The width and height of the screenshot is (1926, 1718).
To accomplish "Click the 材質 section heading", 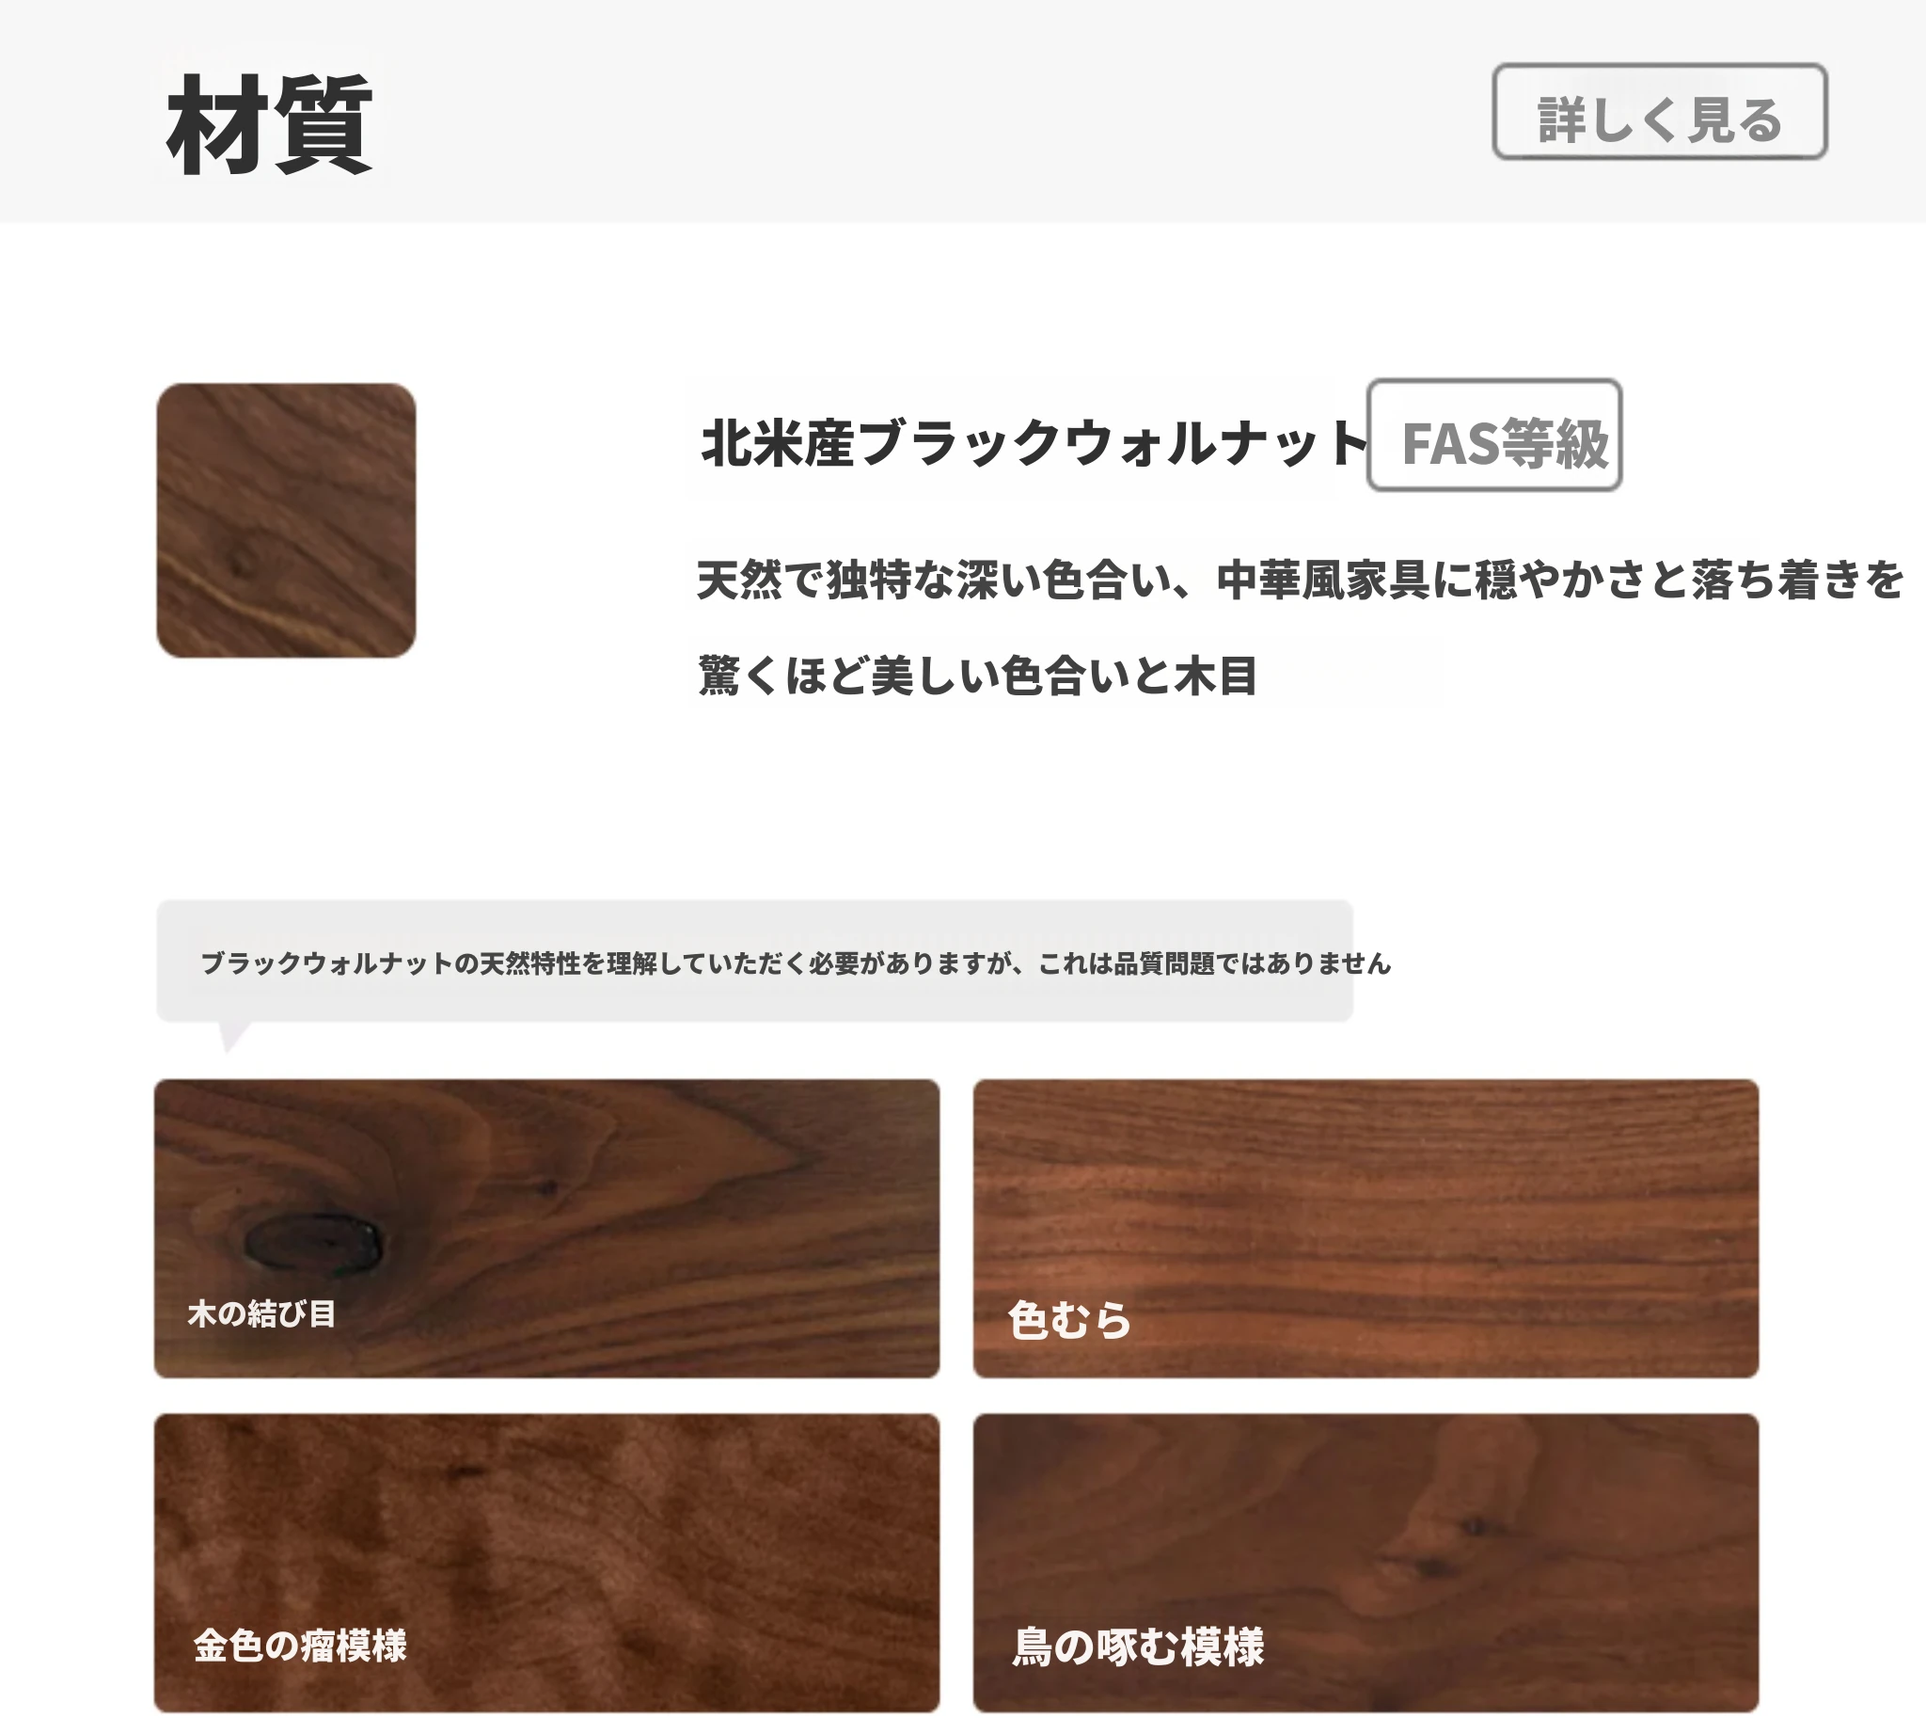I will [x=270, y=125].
⁂
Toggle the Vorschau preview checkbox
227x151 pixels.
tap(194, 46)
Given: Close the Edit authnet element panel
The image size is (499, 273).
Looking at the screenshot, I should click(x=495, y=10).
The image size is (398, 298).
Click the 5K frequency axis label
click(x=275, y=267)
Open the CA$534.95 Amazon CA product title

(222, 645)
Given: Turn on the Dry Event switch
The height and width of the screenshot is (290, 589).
⁂
Reproduce the lines of the entries above from the one with "The image size is (499, 273)." to the one with "Given: Turn on the Dry Event switch", both included, exactly and without any other line.

RESPONSE TO THIS EXERCISE:
The image size is (499, 273).
Looking at the screenshot, I should click(x=495, y=10).
The image size is (398, 298).
Click the 5K frequency axis label
click(x=275, y=267)
Open the CA$534.95 Amazon CA product title

(222, 645)
Given: Turn on the Dry Event switch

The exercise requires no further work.